I got in front of a gate with Incas curved on it. Further a bridge, a house and a piece of land. An organic farm? Why not? No one there. I looked on the watch. Nearly noon. Maybe they hadn’t got back from the town. I sat down and tried to read The Karamazov Brothers, although I wasn’t in the mood. I took my camera and started a hunt. Around me there were blue, orange and yellow birds flying. Not willing to be photographed. Maybe if I had longer lenses…

A white pick-up truck arrived. A young man got out. He didn’t seem to be Steven and even less likely Judith. He spoke English. it turned out, that with Steve it was true.
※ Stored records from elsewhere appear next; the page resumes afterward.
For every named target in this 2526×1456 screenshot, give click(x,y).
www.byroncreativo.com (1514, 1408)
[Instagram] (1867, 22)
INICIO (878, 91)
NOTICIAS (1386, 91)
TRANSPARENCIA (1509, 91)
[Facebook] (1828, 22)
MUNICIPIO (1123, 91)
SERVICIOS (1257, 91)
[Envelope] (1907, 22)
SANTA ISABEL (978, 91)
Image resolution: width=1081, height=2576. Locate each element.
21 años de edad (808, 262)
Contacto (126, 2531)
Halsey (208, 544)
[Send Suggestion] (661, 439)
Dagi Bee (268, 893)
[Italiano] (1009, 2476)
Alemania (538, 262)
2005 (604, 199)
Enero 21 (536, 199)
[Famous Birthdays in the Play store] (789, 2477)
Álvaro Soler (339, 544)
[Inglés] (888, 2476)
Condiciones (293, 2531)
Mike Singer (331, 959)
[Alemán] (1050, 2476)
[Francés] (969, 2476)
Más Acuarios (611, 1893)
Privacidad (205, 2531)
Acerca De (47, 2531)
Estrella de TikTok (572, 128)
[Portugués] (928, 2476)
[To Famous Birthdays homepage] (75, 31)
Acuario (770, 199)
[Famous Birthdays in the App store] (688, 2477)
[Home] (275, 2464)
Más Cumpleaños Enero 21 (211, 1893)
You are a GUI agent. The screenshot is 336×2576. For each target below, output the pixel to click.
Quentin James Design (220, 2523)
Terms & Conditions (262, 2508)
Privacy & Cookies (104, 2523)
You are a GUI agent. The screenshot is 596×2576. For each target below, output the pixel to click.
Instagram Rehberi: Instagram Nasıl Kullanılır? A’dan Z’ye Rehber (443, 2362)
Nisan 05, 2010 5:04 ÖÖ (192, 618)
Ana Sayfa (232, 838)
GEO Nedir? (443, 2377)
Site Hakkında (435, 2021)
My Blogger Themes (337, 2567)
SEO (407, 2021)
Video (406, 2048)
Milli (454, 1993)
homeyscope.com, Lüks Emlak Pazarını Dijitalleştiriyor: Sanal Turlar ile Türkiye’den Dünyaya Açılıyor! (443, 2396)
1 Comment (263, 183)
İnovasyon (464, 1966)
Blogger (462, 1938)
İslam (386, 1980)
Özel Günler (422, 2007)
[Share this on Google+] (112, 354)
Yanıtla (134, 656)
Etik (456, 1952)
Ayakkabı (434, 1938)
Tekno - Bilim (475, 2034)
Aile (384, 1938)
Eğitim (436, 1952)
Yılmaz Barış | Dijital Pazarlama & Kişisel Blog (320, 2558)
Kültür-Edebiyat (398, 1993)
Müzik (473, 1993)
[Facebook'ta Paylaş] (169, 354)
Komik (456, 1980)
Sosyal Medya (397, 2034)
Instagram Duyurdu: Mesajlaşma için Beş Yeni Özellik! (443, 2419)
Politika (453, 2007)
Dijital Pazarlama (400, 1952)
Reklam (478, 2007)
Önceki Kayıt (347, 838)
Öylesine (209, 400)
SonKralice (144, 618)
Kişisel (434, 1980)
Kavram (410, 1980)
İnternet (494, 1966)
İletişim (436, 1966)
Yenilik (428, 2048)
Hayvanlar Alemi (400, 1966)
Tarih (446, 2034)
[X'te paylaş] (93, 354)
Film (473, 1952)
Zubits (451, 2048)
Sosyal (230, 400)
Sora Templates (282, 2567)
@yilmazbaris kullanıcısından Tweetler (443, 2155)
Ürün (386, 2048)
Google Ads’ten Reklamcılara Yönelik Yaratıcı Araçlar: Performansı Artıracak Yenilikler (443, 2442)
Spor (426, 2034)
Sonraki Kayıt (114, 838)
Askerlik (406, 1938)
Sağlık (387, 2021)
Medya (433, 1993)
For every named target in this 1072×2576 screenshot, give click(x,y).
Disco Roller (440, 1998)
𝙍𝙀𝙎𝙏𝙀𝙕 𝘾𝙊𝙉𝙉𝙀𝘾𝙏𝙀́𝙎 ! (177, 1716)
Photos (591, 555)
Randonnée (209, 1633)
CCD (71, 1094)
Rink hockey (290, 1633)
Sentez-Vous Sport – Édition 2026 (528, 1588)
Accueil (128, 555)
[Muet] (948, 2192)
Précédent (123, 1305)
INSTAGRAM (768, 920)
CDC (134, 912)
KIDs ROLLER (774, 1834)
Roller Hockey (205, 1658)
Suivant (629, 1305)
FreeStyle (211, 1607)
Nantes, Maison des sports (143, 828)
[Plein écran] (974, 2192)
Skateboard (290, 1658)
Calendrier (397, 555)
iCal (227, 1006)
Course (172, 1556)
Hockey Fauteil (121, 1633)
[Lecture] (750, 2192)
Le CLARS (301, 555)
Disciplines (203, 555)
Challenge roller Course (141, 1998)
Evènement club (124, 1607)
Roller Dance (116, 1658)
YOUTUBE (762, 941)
It’d been true. He’d used to live there, but that was no longer the case. And Steve, in fact, not Steven. I opened a gate with Incas for the property owner and he promised me to call a taxi.
I got an English speaking driver! Hallelujah! I explained to him my destination. I’d been even waiting on the right road, although I lacked few kilometres and some climbing. I understood why all taxis in Vilcabamba were 4×4 pick-up trucks. I went through a wooden gate and started shouting Hello!

A german shepherd showed barking in front of me.
‘Laika, no! Es un amigo!’ shouted at him a woman with graying blond hair.
‘Hi! I’m Piotr from helpx’.
Her eyes opened wide.
‘How did you manage to get here? No one is able to find us. You didn’t answer, I just thought that you wouldn’t come. Sometimes people just change plans and don’t come and not everyone is polite enough to warn us’.
‘I’d warn you’ I told. ‘Well, I had some luck’.
‘If you managed to get here it means that you were supposed to do so. Come, I’ll show you your room’.